Your assumption is wrong. The “indication” for use of chelation of heavy metals in children is that they have heavy metal toxicity. The children also happen to have been labeled with the diagnostic term “autism” but this label has no physiological meaning or significance. No responsible physician, and there are many, who use chelation with heavy metals for children with heavy metal toxicity, will use chelation without substantial blood work and urine analysis to determine if the biomarkers of heavy metal toxicity are present. Chelation with CaEDTA is used in children only for heavy metal toxicity. It is your incorrect assumptive opinion that it is being used to treat "autism."

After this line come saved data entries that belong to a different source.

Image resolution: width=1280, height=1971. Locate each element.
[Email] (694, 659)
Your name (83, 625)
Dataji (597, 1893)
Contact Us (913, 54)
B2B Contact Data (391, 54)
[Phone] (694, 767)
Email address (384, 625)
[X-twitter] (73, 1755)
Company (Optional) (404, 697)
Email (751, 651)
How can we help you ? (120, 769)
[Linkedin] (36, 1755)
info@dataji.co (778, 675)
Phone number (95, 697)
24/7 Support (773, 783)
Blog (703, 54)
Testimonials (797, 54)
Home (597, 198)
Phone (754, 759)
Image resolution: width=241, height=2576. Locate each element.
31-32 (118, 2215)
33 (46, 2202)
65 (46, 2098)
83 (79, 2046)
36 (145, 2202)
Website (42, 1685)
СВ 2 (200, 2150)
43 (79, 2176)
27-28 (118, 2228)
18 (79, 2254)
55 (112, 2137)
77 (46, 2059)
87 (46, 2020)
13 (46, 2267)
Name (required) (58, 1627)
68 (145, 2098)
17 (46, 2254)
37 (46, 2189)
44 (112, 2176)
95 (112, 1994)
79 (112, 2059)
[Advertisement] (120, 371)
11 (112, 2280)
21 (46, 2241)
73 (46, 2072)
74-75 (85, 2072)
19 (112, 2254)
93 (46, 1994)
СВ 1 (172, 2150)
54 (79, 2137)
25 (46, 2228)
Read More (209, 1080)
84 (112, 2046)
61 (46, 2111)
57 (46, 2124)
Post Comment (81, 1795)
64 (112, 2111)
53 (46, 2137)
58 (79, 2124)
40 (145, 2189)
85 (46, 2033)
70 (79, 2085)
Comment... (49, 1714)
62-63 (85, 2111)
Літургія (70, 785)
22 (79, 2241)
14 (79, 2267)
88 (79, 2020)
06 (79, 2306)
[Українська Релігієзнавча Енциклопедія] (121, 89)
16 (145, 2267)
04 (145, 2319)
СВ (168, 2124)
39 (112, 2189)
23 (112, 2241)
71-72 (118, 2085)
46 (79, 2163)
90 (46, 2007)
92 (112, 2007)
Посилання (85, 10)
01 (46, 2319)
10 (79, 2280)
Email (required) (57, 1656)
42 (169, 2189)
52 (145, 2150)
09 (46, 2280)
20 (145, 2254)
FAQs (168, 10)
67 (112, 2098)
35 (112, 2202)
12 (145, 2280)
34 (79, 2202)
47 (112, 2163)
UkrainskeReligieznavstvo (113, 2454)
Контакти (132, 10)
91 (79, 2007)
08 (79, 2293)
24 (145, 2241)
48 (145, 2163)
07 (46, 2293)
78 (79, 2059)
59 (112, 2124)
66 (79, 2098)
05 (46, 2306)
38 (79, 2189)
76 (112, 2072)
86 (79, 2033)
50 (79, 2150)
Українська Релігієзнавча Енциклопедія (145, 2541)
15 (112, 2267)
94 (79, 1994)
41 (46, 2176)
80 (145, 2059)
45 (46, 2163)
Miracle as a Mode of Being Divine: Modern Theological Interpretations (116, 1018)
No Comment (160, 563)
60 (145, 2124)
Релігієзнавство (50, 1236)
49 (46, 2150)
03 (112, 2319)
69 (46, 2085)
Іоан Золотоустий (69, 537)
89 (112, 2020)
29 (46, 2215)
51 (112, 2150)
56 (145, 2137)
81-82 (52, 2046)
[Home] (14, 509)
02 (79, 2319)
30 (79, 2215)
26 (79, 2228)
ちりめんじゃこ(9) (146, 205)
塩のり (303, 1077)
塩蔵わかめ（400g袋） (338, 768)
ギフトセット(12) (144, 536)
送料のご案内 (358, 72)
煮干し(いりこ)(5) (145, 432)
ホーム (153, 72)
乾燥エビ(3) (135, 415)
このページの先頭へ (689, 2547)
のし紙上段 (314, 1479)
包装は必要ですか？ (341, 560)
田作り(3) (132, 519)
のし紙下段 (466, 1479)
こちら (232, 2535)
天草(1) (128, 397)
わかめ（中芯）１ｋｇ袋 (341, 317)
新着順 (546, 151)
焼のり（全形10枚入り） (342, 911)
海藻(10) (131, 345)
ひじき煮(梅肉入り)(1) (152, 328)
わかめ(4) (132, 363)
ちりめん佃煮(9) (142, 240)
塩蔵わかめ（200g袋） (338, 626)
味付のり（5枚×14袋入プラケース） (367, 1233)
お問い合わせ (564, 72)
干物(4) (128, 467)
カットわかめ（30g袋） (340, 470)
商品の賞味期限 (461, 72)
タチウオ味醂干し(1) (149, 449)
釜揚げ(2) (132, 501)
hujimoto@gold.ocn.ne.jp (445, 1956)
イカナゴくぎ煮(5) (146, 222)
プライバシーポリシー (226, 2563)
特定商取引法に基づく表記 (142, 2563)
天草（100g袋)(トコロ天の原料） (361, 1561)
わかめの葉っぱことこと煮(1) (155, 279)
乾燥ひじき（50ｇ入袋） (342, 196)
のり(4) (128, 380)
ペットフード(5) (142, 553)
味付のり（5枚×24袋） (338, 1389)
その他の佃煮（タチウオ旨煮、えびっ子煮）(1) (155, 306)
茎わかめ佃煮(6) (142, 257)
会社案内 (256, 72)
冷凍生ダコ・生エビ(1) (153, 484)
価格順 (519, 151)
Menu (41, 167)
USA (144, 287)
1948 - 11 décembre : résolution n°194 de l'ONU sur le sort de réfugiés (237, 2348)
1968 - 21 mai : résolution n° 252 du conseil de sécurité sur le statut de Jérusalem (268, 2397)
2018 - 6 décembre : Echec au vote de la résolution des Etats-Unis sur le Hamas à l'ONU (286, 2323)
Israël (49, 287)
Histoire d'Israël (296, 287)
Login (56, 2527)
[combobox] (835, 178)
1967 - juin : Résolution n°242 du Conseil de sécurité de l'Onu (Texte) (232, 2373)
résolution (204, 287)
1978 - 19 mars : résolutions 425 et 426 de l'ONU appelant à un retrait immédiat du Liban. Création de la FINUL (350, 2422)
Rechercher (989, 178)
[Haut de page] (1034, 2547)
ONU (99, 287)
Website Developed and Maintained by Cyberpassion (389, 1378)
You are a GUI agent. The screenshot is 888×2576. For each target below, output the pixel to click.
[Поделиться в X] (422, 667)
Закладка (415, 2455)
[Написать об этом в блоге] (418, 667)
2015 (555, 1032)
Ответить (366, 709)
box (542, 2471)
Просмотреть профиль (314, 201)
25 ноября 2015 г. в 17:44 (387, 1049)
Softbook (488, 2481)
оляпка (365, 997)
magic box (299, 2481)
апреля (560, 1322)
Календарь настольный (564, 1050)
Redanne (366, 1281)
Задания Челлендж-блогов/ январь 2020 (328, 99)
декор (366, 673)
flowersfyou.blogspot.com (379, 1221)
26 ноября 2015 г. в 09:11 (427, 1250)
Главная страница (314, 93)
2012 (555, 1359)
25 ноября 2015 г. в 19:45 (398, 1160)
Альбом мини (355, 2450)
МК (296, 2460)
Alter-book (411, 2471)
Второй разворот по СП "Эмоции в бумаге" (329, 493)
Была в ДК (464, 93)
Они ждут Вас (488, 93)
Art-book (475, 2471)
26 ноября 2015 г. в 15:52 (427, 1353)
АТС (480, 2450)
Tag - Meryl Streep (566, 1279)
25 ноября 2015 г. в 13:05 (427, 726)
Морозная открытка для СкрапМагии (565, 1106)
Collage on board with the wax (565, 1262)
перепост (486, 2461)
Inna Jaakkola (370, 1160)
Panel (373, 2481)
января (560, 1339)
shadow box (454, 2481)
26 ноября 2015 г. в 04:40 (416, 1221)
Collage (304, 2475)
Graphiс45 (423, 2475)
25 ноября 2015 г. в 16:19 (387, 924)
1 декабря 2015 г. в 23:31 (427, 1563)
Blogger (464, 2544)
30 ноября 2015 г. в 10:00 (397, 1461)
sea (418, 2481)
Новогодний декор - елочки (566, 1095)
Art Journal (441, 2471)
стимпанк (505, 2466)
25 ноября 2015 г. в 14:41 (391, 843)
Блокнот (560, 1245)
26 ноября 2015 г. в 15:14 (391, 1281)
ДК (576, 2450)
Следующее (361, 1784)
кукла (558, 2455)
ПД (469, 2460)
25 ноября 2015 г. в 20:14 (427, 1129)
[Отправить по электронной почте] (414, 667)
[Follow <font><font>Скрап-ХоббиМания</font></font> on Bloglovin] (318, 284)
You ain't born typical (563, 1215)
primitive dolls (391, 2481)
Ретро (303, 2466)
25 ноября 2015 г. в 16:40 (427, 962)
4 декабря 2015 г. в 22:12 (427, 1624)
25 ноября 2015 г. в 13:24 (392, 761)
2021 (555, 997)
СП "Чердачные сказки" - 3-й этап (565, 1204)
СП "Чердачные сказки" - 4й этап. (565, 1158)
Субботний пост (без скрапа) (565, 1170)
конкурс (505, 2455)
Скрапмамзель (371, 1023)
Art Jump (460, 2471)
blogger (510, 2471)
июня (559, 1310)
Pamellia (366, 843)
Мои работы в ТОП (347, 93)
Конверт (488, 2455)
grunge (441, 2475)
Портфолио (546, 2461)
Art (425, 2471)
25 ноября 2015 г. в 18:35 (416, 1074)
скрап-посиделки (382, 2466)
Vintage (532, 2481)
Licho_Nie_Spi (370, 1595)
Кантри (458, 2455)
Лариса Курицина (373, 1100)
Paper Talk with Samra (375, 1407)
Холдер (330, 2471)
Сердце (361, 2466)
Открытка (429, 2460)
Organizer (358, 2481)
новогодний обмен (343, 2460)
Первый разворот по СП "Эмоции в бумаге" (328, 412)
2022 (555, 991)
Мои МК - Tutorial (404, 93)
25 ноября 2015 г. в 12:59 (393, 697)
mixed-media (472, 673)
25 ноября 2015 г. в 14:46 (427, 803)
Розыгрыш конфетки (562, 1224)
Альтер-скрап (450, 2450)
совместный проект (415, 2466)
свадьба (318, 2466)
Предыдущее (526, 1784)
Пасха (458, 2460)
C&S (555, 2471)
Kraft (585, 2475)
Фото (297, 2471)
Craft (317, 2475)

The MMWR was accurate and helpful. Endrate or disodium EDTA is used by some practitioners to pull calcium from adult heart patients. This form of chelation is completely unrelated to the chelation used to pull metals from children with heavy metal toxicity.
The tragedy of the case of the five year old boy near Pittsburgh is that a mistake was made and the wrong drug was used. Many physicians used that opportunity to criticize chelation in general without knowing that the wrong drug was used.
Like all therapies and drugs chelation carries side effects and risks. That is why responsible practitioners carefully monitor children undergoing chelation for liver toxicity, mineral depletion and other side effects. That is the responsible medical approach when using chelation for heavy metal toxicity in children.
May I ask why you set up a straw man that you can knock down by claiming that chelation is used to treat “autism”. Your assumption that chelation is being used to treat “autism” is simply incorrect. No one knows what “autism” is – it is a diagnosis based on a checklist established by the APA based on observed behaviors and has no relevance to physiological conditions, except to point to the fact that something is physiologically wrong with a sick child.
Rather than condemn those who use chelation for children who are seriously ill, perhaps we should all pressure the government to conduct proper studies of the prevalence of heavy metal toxicity in children today and the use of chelation to remedy that condition and its related symptoms.
R.J. Krakow, Parent
Anonymous,
The newspaper article to which I linked in my post said the chelation was being given to treat autism. If provided with evidence that that is not true I'll revise my statement, and so should the Pittsburg Post-Gazette.
I agree with you that the only indication for chelation therapy is the treatment of heavy metal toxicity. I also agree that no responsible physician would offer such therapy without careful documentation of the biomarkers of heavy metal toxicity.
It is not my assumptive opinion that chelation is being used to *treat* autism. Indeed I don't believe chelation can treat autism at all. But I do have reason to believe chelation is being *promoted* by many (not the responsible physicians to whom you refer) as a treatment for autism.